In order to get a Raspberry Pi booting without any physically attached storage, we need to consider a number of different phases:
- Where does the bootloader (RPi firmware) get a boot image / kernel from?
- How is that initial boot environment delivered to the RPi?
- How does the rest of the root filesystem become available?
- How can the booting device update its own kernel?
Let’s address those one at a time.
Enabling netboot
This is something I’ve covered before, but in summary we have to include and prioritise a BOOT_ORDER
value of 2
in the config stored in the RPi’s EEPROM, which will instruct it to try and source a kernel over the network via TFTP (Trivial File Transfer Protocol). While updating the EEPROM, we’ll also set TFTP_PREFIX=2
- more on that later.
For other hardware, you may find configuration in your BIOS that allows similar.

Click-target data

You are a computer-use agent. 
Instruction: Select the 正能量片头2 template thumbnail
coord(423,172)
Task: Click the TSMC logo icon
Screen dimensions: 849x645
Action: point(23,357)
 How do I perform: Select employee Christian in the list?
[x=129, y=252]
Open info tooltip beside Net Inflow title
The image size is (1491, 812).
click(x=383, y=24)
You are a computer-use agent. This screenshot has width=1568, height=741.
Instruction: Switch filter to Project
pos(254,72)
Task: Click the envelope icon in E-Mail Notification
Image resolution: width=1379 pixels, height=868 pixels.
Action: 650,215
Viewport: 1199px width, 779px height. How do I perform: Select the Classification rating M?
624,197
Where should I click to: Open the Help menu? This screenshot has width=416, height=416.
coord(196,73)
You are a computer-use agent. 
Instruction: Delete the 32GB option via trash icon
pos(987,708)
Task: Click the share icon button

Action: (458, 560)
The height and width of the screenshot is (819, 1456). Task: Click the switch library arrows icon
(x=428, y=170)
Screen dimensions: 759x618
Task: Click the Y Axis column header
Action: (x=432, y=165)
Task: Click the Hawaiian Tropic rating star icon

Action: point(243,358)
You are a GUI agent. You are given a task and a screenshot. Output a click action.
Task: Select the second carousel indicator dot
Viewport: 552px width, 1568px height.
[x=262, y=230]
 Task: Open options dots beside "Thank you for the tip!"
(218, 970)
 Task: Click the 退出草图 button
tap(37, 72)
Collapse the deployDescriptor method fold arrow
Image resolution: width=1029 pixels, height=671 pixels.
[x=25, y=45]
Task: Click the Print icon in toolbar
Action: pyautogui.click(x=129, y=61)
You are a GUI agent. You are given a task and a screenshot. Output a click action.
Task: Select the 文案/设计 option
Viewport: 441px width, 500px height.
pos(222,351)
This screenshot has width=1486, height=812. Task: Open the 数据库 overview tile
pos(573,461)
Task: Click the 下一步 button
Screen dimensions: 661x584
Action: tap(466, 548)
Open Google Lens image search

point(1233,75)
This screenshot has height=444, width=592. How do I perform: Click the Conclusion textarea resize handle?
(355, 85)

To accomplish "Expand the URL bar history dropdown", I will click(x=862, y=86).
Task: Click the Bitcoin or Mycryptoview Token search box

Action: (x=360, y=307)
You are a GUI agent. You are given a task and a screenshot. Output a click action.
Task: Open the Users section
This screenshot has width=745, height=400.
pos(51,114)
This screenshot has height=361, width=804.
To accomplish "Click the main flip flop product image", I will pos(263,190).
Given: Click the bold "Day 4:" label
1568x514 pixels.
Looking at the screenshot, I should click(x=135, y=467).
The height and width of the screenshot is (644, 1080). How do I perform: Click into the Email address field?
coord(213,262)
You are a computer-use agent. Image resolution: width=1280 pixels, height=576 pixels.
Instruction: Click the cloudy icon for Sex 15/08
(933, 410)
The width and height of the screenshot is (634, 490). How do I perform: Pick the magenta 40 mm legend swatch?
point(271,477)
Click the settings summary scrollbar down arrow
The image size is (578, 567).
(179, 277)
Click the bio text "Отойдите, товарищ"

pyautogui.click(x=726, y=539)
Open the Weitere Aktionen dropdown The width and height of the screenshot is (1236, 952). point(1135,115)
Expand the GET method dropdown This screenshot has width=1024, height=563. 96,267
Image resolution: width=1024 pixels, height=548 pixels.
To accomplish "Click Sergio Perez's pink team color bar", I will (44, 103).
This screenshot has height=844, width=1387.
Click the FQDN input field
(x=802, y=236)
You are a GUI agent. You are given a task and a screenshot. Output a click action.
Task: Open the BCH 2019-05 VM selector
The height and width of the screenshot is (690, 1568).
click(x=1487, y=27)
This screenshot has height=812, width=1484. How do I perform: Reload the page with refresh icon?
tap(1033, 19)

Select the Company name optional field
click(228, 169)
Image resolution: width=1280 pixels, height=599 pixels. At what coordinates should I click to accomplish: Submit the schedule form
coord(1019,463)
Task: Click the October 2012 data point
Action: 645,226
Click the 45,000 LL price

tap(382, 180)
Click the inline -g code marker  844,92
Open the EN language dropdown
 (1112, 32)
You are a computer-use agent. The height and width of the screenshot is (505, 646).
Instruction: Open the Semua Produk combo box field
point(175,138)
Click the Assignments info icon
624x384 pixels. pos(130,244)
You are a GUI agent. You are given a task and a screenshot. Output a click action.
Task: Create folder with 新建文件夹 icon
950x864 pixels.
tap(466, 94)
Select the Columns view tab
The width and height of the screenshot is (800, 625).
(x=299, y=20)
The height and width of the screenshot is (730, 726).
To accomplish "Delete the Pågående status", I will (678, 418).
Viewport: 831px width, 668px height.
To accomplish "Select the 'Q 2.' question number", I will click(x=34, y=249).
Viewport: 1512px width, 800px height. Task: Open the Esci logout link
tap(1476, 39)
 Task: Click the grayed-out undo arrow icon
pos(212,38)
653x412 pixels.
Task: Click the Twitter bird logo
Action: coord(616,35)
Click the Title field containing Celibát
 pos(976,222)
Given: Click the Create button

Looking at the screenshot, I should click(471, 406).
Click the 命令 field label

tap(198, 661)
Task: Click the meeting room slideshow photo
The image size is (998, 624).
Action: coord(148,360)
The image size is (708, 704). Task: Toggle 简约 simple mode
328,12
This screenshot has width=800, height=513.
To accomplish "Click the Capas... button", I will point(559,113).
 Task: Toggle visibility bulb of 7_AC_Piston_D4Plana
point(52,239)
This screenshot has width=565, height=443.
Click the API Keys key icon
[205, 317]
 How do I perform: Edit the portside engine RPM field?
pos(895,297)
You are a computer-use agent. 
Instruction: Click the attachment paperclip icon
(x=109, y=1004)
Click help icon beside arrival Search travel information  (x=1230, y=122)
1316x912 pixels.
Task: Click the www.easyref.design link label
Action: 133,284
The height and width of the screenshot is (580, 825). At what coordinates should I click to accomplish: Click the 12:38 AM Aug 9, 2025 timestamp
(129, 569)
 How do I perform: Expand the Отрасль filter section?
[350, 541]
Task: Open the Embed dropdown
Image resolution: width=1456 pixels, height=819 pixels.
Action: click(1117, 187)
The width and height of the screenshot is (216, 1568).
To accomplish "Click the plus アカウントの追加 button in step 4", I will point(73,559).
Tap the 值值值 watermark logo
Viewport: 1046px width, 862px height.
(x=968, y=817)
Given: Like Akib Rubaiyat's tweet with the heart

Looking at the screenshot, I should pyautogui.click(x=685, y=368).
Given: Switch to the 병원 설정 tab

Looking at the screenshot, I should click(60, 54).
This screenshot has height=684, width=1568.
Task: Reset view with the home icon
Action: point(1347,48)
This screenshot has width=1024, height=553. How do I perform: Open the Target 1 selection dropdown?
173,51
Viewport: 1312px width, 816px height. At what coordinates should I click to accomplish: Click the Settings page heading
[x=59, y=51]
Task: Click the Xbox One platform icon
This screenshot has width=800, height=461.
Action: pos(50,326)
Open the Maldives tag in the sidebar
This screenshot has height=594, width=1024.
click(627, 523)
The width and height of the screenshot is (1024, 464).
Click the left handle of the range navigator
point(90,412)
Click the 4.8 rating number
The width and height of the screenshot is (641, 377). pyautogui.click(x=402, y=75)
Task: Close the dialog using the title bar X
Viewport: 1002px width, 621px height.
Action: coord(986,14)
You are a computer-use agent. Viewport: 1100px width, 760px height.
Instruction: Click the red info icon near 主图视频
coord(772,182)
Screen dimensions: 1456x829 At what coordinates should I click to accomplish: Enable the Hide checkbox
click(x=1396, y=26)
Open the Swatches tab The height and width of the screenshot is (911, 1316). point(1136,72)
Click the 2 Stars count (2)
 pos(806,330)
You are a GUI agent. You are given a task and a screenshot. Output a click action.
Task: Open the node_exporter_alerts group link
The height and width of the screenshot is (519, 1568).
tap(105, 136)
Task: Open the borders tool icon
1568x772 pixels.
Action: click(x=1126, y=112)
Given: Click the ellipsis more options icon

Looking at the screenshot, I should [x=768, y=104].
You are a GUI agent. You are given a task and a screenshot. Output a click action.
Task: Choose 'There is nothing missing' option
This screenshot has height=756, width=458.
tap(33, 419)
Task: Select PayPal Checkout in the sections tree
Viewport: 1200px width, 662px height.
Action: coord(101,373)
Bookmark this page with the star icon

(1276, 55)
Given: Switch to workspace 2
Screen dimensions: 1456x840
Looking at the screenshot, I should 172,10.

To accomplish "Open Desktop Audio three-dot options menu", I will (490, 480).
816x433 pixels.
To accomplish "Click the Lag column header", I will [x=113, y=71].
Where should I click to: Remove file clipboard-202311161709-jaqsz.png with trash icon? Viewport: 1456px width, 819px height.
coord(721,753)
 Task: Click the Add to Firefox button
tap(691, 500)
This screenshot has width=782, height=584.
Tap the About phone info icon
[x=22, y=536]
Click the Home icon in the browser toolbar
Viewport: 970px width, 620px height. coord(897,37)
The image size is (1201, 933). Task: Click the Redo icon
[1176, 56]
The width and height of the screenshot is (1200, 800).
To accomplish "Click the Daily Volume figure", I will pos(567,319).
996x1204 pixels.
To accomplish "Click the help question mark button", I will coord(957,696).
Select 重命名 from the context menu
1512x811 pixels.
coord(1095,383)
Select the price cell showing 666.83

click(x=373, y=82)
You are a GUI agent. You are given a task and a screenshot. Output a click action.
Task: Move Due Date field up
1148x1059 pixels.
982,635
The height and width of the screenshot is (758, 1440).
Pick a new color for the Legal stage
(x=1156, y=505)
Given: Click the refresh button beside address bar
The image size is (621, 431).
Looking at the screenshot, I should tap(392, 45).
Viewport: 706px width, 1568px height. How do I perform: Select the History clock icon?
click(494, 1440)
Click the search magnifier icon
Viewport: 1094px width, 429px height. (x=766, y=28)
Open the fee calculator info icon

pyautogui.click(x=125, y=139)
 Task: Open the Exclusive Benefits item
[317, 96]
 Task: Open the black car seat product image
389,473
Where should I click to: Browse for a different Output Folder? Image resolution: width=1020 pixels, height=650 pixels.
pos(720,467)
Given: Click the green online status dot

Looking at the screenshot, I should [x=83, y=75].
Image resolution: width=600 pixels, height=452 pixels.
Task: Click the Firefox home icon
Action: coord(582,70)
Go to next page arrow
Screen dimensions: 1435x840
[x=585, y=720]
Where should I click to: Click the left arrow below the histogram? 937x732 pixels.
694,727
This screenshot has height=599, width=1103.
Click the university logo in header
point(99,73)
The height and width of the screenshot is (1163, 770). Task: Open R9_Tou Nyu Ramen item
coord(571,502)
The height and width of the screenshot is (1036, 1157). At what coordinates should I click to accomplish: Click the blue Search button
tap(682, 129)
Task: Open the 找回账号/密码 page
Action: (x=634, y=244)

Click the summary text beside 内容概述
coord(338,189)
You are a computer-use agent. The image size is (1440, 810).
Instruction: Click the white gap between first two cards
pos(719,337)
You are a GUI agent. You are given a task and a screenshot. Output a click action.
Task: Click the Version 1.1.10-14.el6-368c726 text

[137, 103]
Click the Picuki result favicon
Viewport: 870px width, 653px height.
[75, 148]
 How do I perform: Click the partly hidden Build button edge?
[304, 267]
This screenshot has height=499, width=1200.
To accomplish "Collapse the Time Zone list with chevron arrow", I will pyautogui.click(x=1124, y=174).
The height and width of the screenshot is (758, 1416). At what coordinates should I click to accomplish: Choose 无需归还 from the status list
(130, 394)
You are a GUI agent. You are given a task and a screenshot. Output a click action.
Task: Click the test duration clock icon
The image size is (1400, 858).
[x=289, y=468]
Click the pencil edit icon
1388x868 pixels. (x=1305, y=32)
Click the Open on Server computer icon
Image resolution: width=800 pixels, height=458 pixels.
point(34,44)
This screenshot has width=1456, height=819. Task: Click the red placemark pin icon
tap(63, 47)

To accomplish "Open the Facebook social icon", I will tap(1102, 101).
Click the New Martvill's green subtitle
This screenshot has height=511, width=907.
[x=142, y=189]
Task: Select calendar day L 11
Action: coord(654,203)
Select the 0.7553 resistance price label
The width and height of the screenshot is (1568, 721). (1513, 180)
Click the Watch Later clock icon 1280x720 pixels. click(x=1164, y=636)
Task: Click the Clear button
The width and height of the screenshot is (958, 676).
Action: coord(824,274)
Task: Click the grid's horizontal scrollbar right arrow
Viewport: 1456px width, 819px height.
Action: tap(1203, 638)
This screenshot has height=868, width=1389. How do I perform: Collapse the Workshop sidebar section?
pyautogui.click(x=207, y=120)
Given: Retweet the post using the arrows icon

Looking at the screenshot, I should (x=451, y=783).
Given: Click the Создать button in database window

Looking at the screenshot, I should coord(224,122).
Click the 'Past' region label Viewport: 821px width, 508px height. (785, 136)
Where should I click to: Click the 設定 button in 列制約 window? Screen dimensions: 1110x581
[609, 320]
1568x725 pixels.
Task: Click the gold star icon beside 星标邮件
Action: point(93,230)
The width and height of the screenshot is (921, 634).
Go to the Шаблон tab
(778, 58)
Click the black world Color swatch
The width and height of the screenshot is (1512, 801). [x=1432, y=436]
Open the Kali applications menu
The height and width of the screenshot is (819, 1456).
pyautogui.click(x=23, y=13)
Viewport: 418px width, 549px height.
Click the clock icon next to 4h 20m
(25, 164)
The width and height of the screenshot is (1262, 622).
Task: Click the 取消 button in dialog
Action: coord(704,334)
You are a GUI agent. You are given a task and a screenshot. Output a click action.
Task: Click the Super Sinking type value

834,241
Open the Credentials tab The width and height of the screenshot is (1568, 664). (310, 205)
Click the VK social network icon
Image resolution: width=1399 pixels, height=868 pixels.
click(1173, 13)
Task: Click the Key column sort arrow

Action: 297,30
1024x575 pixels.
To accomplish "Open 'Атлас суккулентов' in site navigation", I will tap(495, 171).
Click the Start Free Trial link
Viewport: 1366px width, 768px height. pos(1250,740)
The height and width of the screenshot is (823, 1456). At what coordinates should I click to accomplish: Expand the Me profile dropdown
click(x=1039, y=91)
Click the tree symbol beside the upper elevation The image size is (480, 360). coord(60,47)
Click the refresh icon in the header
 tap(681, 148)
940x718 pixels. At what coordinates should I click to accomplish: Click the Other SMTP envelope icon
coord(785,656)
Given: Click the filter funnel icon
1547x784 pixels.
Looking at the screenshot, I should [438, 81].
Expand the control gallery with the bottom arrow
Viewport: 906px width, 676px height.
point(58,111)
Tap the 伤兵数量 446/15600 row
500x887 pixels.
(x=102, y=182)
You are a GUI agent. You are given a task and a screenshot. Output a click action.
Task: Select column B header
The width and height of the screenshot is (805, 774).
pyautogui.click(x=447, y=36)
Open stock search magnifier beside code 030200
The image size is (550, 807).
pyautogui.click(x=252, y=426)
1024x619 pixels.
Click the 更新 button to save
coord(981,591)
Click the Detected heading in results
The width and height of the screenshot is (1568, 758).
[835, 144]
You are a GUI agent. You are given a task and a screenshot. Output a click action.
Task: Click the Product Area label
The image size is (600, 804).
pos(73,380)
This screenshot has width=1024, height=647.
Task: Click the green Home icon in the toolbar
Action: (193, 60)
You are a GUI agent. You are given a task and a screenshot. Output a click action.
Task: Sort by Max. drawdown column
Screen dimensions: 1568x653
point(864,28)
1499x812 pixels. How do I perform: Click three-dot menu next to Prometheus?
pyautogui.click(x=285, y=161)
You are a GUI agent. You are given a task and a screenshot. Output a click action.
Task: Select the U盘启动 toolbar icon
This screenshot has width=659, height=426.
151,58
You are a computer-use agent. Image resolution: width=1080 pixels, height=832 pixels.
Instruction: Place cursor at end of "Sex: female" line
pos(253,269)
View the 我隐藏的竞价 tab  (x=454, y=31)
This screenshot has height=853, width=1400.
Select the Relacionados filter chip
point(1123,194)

GIVEN REQUEST 1: Retype the Raspberry Pi netboot text between "In order to" and "its own kernel?", inclusive.
GIVEN REQUEST 2: In the Raspberry Pi netboot text, what does the abbreviation TFTP stand for?
GIVEN REQUEST 3: List every phase that the Raspberry Pi netboot text says must be considered for booting without attached storage.

FINISHED ANSWER 1:
In order to get a Raspberry Pi booting without any physically attached storage, we need to consider a number of different phases:
- Where does the bootloader (RPi firmware) get a boot image / kernel from?
- How is that initial boot environment delivered to the RPi?
- How does the rest of the root filesystem become available?
- How can the booting device update its own kernel?

FINISHED ANSWER 2: Trivial File Transfer Protocol

FINISHED ANSWER 3:
- Where does the bootloader (RPi firmware) get a boot image / kernel from?
- How is that initial boot environment delivered to the RPi?
- How does the rest of the root filesystem become available?
- How can the booting device update its own kernel?